Angst vor dem Amoklauf. Rezension von Christoph Fleischer, Werl 2010

zu: Britta Bannenberg: AMOK. Ursachen erkennen – Warnsignale verstehen – Katastrophen verhindern. Gütersloher Verlagshaus 2010 ISBN 978-3-579-06873-2, 17,95 Euro

Die Gefahr von Amok-Taten ist für uns mit Erfurt (2002) und Winnenden (2009) kein Phänomen des Auslands mehr. Trittbrettfahrer und Amokdrohungen drehen zusätzlich an der Angstspirale. Die Juristin und ehemalige Langstreckenläuferin Britta Bannenberg wirkt dem durch Versachlichung entgegen: „Was ist von drohenden Äußerungen, Sympathiebekundungen für Amokläufe, Bombenanschlägen und Tötungsdelikten zu halten? Wann sollte die Polizei eingeschaltet werden? Was können Lehrer, Mitschüler, aber besonders auch Eltern frühzeitig tun, um auf beunruhigende Entwicklungen adäquat zu reagieren? In diesem Buch wird versucht, die Leser zu einer besseren Einschätzung solcher Entwicklungen und Situationen zu befähigen.“ Es ist hilfreich und der derzeitigen Situation angemessen, dass sich die Autorin auf Amok in Schulen konzentriert. Somit ist dieses Buch für den pädagogischen Kontext, für Eltern und Lehrer gut geeignet.

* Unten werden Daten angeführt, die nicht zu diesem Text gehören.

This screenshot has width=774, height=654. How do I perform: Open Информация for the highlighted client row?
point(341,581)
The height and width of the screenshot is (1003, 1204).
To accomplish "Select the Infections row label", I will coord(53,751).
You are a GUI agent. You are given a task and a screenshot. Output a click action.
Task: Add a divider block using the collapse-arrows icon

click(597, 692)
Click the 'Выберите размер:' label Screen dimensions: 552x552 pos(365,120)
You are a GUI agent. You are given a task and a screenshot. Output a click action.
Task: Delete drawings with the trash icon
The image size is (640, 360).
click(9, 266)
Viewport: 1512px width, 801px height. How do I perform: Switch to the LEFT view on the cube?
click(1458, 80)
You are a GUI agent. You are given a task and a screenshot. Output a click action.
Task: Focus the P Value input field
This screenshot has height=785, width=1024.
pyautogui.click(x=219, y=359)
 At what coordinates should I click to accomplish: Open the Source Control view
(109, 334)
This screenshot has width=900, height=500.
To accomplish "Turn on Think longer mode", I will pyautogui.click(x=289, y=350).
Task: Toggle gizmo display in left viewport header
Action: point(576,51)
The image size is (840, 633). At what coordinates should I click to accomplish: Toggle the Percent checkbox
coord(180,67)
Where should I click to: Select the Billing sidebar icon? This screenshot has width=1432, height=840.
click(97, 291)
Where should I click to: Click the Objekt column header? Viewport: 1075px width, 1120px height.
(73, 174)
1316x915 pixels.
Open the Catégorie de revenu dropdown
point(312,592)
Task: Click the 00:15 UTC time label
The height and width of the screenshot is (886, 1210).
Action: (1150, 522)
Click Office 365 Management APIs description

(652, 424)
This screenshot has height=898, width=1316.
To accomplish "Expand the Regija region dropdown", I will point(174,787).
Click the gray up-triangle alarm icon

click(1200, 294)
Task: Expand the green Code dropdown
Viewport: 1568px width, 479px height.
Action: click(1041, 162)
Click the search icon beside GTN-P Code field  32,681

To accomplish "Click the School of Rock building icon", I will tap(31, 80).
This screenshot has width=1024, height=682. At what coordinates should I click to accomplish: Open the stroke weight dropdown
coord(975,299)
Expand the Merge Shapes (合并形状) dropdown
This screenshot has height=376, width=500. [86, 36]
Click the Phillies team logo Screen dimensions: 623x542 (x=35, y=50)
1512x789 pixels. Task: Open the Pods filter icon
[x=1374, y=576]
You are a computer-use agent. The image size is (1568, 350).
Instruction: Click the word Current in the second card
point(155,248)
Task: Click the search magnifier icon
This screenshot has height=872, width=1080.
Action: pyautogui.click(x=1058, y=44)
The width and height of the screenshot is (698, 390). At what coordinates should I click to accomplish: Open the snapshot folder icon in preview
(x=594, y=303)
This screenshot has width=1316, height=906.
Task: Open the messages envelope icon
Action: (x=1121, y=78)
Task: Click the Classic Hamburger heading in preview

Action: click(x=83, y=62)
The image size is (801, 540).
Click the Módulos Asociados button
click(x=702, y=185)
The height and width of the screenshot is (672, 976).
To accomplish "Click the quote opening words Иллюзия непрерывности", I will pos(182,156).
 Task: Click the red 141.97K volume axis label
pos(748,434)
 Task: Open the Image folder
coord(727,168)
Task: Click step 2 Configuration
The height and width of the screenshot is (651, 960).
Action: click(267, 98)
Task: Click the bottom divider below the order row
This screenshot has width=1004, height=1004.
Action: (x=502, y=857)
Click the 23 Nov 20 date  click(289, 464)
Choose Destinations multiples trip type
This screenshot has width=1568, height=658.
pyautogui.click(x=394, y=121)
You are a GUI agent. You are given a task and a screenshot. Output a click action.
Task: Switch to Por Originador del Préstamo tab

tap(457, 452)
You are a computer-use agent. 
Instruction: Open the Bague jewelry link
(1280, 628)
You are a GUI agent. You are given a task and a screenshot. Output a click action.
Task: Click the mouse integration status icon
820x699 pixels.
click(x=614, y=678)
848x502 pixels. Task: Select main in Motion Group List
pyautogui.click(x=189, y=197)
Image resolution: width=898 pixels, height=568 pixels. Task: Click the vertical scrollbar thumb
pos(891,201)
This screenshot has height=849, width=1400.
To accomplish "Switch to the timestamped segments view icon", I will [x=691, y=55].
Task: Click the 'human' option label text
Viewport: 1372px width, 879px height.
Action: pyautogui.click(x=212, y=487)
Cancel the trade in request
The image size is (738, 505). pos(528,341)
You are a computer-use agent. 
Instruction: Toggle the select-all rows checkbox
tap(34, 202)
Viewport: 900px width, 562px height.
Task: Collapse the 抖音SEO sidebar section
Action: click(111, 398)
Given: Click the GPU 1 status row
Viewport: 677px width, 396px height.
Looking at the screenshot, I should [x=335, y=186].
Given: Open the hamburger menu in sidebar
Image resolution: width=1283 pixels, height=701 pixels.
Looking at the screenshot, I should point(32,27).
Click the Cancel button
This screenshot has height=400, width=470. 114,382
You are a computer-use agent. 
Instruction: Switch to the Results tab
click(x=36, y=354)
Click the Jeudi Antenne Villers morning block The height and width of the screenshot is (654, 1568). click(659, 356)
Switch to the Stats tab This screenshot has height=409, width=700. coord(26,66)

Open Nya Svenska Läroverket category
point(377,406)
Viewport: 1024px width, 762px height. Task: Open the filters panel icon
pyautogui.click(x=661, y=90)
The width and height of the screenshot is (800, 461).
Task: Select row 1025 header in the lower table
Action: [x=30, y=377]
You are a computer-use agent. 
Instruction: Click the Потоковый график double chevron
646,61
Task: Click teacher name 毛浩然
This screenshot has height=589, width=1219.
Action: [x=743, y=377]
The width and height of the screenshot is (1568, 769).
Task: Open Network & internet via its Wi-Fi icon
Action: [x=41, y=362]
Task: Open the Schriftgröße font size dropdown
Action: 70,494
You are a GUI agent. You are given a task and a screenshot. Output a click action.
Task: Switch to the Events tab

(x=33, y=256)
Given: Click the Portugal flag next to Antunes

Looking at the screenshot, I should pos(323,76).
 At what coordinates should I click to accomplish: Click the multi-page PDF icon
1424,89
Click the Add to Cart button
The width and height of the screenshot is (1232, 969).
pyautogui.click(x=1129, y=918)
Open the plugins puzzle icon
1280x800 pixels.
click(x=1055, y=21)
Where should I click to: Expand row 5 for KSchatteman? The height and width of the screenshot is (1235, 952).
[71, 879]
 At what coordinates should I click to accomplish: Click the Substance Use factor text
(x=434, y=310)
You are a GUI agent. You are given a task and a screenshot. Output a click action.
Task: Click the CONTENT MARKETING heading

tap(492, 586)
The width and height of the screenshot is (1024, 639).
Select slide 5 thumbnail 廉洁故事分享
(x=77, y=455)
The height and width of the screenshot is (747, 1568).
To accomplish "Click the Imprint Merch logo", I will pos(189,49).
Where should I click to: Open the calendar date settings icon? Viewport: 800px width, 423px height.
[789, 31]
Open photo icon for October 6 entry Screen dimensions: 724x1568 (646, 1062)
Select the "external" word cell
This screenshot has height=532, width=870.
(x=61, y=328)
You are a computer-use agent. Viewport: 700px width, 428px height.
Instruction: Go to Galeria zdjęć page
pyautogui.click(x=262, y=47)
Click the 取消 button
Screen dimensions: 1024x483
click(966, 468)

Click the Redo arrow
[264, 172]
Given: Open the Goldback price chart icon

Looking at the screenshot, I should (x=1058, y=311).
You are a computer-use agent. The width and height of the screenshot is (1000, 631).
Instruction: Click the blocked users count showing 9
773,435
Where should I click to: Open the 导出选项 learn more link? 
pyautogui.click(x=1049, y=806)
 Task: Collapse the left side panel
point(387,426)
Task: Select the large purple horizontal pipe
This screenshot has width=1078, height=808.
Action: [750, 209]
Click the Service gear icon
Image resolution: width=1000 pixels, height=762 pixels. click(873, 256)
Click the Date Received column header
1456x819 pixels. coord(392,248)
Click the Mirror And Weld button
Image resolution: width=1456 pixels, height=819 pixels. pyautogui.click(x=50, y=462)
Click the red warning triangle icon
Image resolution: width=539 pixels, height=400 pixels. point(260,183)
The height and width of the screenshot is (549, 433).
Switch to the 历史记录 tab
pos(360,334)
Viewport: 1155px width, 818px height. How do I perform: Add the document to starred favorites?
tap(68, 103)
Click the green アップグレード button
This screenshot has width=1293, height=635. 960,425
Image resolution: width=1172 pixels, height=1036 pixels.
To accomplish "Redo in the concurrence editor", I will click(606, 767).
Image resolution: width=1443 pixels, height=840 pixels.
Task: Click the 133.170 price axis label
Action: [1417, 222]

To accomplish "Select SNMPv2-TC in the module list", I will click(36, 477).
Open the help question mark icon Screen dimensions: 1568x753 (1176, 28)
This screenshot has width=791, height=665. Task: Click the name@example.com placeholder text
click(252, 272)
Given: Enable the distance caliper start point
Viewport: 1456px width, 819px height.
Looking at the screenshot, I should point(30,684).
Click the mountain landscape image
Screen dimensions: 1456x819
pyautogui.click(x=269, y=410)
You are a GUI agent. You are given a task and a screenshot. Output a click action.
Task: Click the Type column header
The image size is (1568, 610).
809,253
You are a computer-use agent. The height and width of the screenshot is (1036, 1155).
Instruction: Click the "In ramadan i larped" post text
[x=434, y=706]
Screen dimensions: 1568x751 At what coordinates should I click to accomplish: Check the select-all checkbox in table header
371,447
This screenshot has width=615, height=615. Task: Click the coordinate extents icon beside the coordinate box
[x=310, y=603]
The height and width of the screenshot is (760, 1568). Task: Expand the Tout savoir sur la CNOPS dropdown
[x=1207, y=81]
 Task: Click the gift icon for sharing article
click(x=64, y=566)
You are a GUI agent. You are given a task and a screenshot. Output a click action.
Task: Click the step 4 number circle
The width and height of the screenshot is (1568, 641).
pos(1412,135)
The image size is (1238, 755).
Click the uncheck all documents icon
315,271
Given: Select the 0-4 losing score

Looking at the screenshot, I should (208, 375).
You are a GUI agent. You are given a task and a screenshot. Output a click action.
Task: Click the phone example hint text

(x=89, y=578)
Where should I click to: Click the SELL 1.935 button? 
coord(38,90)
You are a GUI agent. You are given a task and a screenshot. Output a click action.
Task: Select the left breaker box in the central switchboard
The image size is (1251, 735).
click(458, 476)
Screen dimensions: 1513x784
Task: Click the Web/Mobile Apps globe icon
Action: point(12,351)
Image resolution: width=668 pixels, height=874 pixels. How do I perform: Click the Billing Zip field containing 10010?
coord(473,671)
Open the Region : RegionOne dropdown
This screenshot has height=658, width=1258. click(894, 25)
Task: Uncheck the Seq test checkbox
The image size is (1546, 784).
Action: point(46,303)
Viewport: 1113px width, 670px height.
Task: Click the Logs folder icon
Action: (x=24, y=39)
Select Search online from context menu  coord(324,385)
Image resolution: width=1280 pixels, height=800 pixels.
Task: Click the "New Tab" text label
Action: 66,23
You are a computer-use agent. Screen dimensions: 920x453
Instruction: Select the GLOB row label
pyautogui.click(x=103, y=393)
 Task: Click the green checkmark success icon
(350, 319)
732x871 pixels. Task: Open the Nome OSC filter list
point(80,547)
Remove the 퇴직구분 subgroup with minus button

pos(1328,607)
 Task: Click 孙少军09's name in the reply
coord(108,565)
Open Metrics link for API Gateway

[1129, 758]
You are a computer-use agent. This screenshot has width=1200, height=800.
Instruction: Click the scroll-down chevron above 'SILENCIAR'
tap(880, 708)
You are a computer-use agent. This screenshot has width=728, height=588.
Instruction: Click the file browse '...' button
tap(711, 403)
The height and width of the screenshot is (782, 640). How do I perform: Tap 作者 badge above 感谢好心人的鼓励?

Die Täter verstehen lernen.
Gefährlich und eine Herausforderung für die Prävention ist, dass die späteren Täter im Vorfeld nicht auffallen. Mehrere Fakten müssen zusammenkommen: Mangelnder Schulerfolg, normales Elternhaus, Computerspiele, Zugang zu Schusswaffen und psychische Probleme, eventuell mit Suizidgedanken, sind wohl Voraussetzungen solcher Gewaltausbrüche, die einerseits mit der Publizität der Taten rechnen, Hass und Aggressivität auf die Schule projizieren und zugleich den eigenen Suizid einkalkulieren.

Vorbilder und Tatmuster.
Das Vorbild der Columbine Highschool und Abläufe wie in Erfurt, Emsdetten und Winnenden lassen die Autorin Tatmuster gewinnen, die dann auch Rückschlüsse für die Prävention erlauben. Abschiedsbriefe von Tätern, Emails von Trittbrettfahrern und Taten von Nachahmern wie Drohungen werden analysiert. Gewaltphantasien und ein gestörter Umgang mit Kränkung und Versagen, meist dann auch das Gefühl, gemobbt zu werden, führen in diese Tatmuster hinein. Eine öffentliche Berichterstattung über Suizid kann die Ausführung der Tat begünstigen, da ähnlich wie bei einem Selbstmordattentat der Suizid eingeplant ist.

Prävention.
Die Maßnahmen der Prävention, die die Autorin vorschlägt, sind besonders im schulischen Kontext zu sehen. Stille Schüler dürfen nicht ignoriert werden. Maßnahmen zur Verbesserung des Schulklimas, Aktionen gegen Mobbing sind auch präventiv gegen Amok. Die Beschäftigung mit Suizid allgemein sollte eher vermieden werden, außer im Kontext mit aktuellen Ereignissen. Die mediale Beschäftigung mit Gewalt aber ist ein sinnvolles Thema, zumal es im Vorfeld von Amok sogar dazu kommt, dass Computerspiele im Kontext des Plans der eigenen Schule gespielt werden. Drohungen sind stets ernst zu nehmen, Krisenpläne im Vorfeld abzustimmen. Das Handyverbot an Schulen sollte aufgehoben werden, da die Handys im Krisenfall sehr gut geeignete Warnmelder sind.

Fazit:
Die hier aus dem Buch herausgefilterten Bemerkungen ersetzen nicht die Lektüre dieses wichtigen Buches, das gerade im Detail und der Schilderung konkreter Fälle die Herausforderung deutlich werden lässt: AMOK-Taten geschehen mitten unter uns. Das Buch kann dazu verhelfen, mehr auf einzelne Menschen zuzugehen und das Schulklima zu verbessern.